2.1 Purpose of study

In solving the need for a responsive instructor to the seemingly increasing number of students across tertiary institutions, the study proposes an automatic instructor-assisted question classification system using machine learning algorithms. In addition, we tested the relevance of N-gram and weighting schemes in building the classification model. In line with the purpose of the study, we pose the following research questions:

RQ1. Which machine learning algorithm has the highest accuracy in developing an instructor-assisted question classification system?

RQ2. What other significant machine learning metrics contributed to selecting the best classifier for future prediction?

The rest of the paper is organised as follows: a brief introduction of natural language processing and question classification, a review of related literature, research methods, results and analysis, discussion and findings, conclusion, and future work.

3 Natural language processing and question classification

Natural Language Processing (NLP) is the basis for information retrieval in text and covers various application areas in computer science and artificial intelligence. With computational techniques, NLP produces human language content and abstraction by relying on mostly unstructured data [43]. Instead of encoding words as indices in dictionaries, NLP currently represents words as continuous vector forms with much lower dimensions and semantic similarities [38]. In online learning, students have the impersonal opportunity devoid of tension to ask diverse questions via text. The text using NLP can be segmented for the instructor to develop an automatic response system or address questions based on importance. The instructor, primarily via segmentation, has a labelled data set for context understanding and predictive modelling using machine learning or rule-based systems. A well-built model with high accuracy becomes a crucial basis for the instructor to check the course manual, recommended books, methods of teaching, and the curriculum for optimal learning.

4 Review of literature

Text categorisation and identification require question classification using machine learning algorithms [51] or rule-based systems [20]. Ehrentraut et al. [8] stated three stages as the basics of a question-answering system.

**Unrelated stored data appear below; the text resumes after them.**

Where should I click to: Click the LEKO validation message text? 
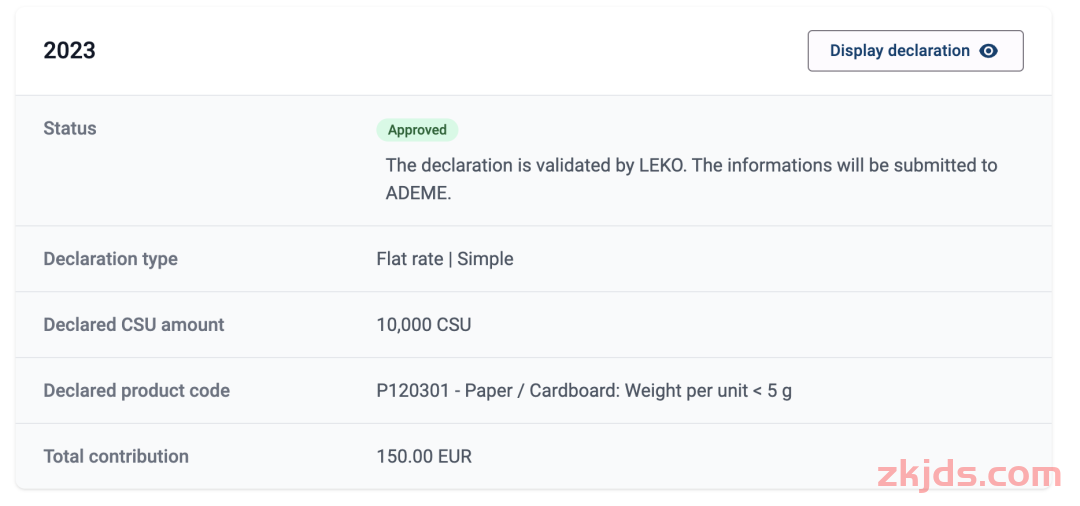[x=691, y=166]
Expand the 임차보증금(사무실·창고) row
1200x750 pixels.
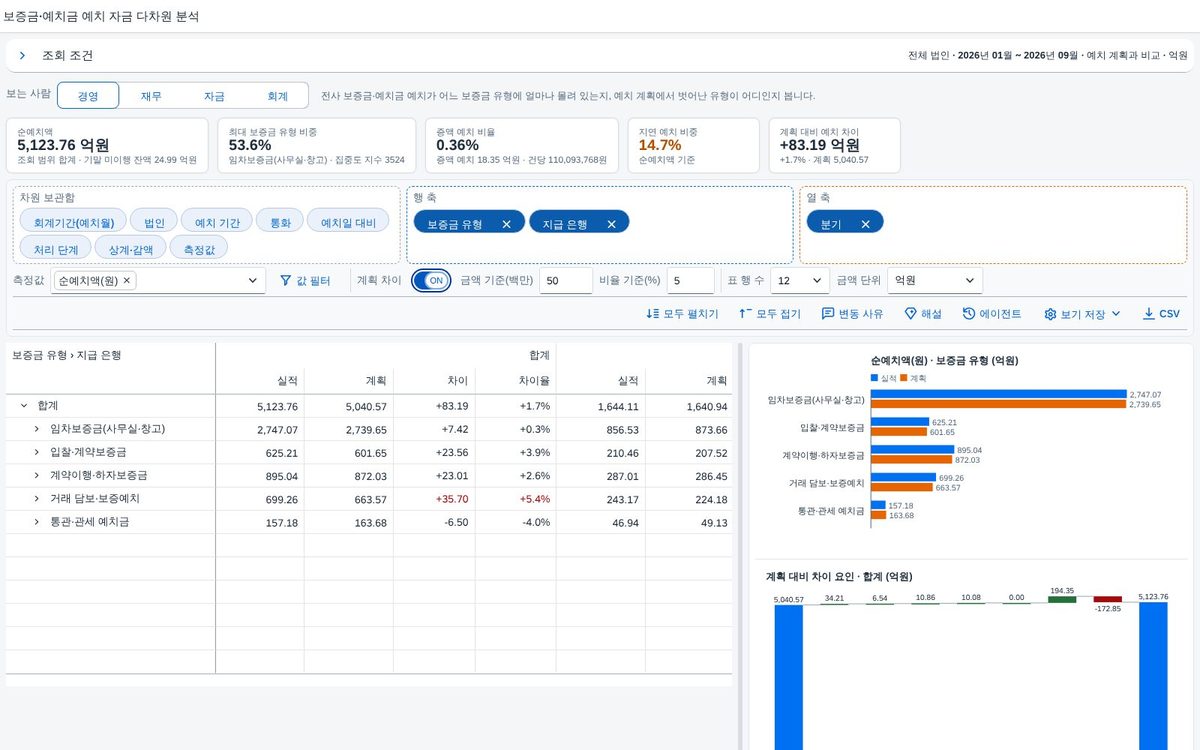click(x=36, y=428)
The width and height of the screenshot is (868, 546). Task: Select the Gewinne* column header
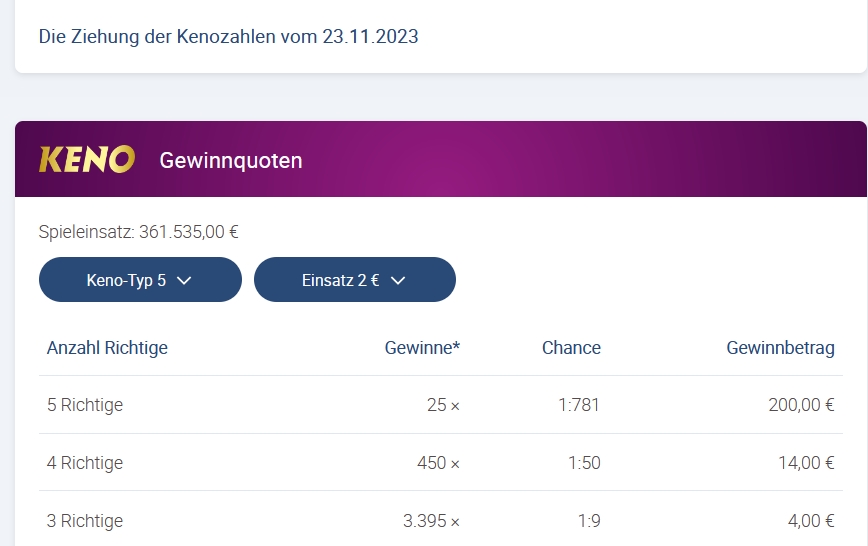[422, 348]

In the first phase, known as question processing, students pose questions that act as input for categorisation and representation. The next step entails selecting documents and paragraphs based on text concentration. The final stage involves matching answers based on the questions' similarity with appropriate responses to the learner. Rule-based and machine learning methods are the two most common ways to construct a question classification system. The rule-based approach infers a knowledge base to detect text relations and provide answers based on a model. In contrast, the machine learning method utilises a dataset of labelled answers trained to extract features and predict the future categorisation of input questions. This review is limited to text and question classification using deep learning, ensemble and conventional machine learning techniques.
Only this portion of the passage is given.